Enforcing best behaviour

A year on from the introduction of the Code of Conduct for Councillors, The Northern Ireland Chairman of the National Association of Councillors, Councillor Charlie Casey discusses its implementation.

Introduced last year, the Northern Ireland Local Government Code of Conduct for Councillors provides a new ethical standards framework for councillors. The introduction of the code has been welcomed by the Chairman of the National Association of Councillors, Charlie Casey who notes that it ‘has forced councillors to behave in an appropriate manner.’

The code, issued by the Department of the Environment includes rules on councillors’ general conduct, the registration of interest and the decision making process. It also requires councillors to observe the principles of respect, openness and accountability. Prior to the code’s introduction, councillors had their own interpretation of what was deemed an insult and what was regarded as a light hearted joke between colleagues.
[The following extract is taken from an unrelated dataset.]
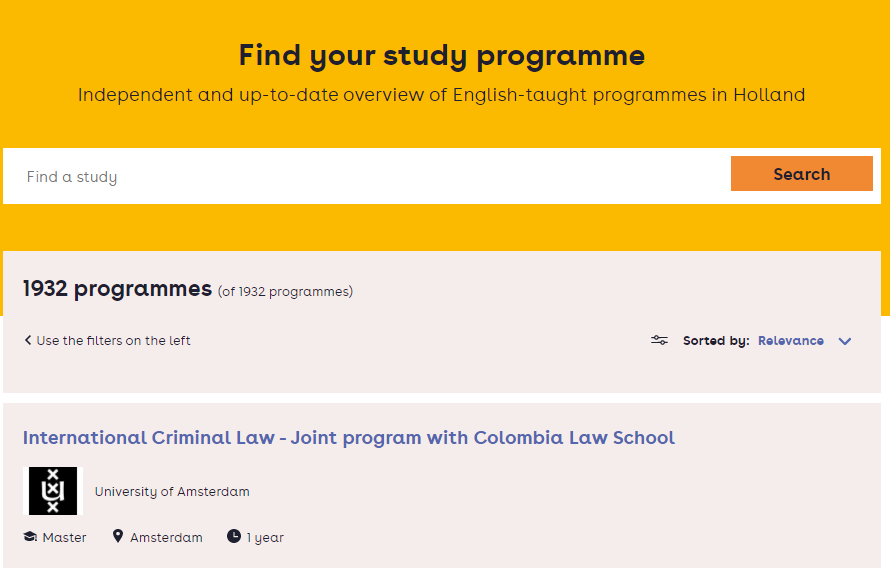Click the University of Amsterdam name text

pos(172,492)
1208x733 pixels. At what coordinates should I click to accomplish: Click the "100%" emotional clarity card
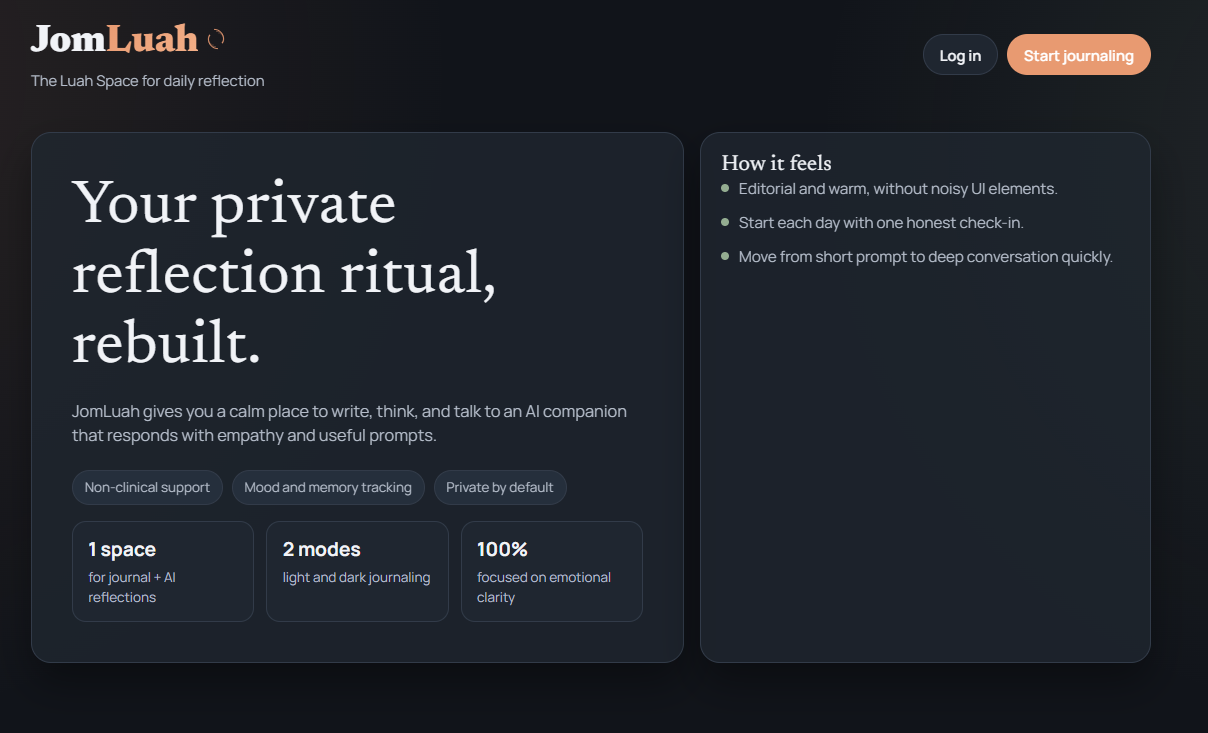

However, as Casey notes the introduction of the code has changed that.

“The code now takes that interpretation out of the hands of individual councillors and forces them to behave in the chamber,” states Casey. “Minutes are now properly recorded and reviewed so councillors have to be careful about what they say and do.”

Restrictions

While councillors are entitled to privacy in their personal lives and many of the code’s provision only apply when acting in the role of councillor, there are times when a councillor’s behaviour in their private life can impact upon the reputation and integrity of the council. Specifically, the code applies when a councillor ‘acts, claims to act or gives the impression that they are acting in the role of councillor.’ This clause means a councillor has to be switched on at all times. Using the example of having coffee with his wife in a café, Casey notes how if a customer approaches him to discuss a council matter the code applies. “I have to be switched on every time I cross the threshold of my front door so the code can be intrusive,” Casey admits.

Casey is also concerned about the code’s requirement for councillors to express their interest in any private club, society or association operating within their council district. He fears this clause may prevent councillors from carrying out duties expected of them by the electorate. “This provision doesn’t stop a councillor from doing their job, what it does have the potential to do is restrict councillors from discussing an issue that may be relevant to their local communities,” states Casey. “In the past we have been lobbied by groups and now we have to declare an interest if that happens. This can be a bad thing as councillors rely on getting elected every four years and if the people who vote for them find them unable to speak up, then they won’t vote for that councillor again,” he adds.

The code of conduct gives the Northern Ireland Ombudsman the authority to investigate and where appropriate adjudicate on written allegations that a councillor has, or may have, failed to comply with the code. There is therefore no restriction on who can complain about a councillor’s conduct, nor is there any requirement for a complaint to be made to the relevant council in the first instance. The Ombudsman’s adjudication is final and councillors can only appeal a decision on a point of law.

Casey wants to see a broader right of appeal for councillors and a streamlining of the investigation process. “One of our members had a case brought against them and it took a long time for the verdict to be reached,” Casey says. “In the end, the councillor in question was found not to have broken the code and during the process she couldn’t defend herself. Even after the Ombudsman reached a verdict she still wasn’t allowed to discuss the issue or make anyone aware of the facts of the case. There is no right of appeal except for a costly legal challenge. A resolution panel where a councillor could sit in front of the Chief Executive would be beneficial.”

While Casey is supportive of the concept and principles of the code, he is eagerly anticipating the publication of the review currently being carried out by the Department of the Environment. “The minister has yet to publish the result of the review and it could be that he will now wait until after the election before it is published,” states Casey. “I am happy with the code but I do have some reservations and I look forward to the publication of the review. I intend to study it in-depth and will be able to make a better judgement about the future of the code then.”

 

More still to do

Ultimately, while the code is a sign of the progress local government is making in relation to its transparency, an investigation by The Irish News highlights the fact there is still some way to go before councillors adhere to its full requirements. In a detailed analysis of council and company records the paper found that hundreds of councillors are failing to declare property and business interests. Widespread issues with the process and oversight of declaring personal interests in general were also discovered.

Each councillor is required to complete declaration of interest forms and submit them to their council. One councillor failed to fully declare an interest in dozens of student lets in south Belfast while another holds directorships in eight different companies that were not disclosed on his declarations of interest form. Many other councillors have vague or incomplete disclosures with one councillor, asked to detail his land and property interests had simply written ‘yes’ on the form. The revelations have prompted Belfast City Council to review its procedures on councillors’ declarations after it could not say when interests were disclosed and many of the documents stored at City Hall in relation to declarations had not been dated or signed by councillors.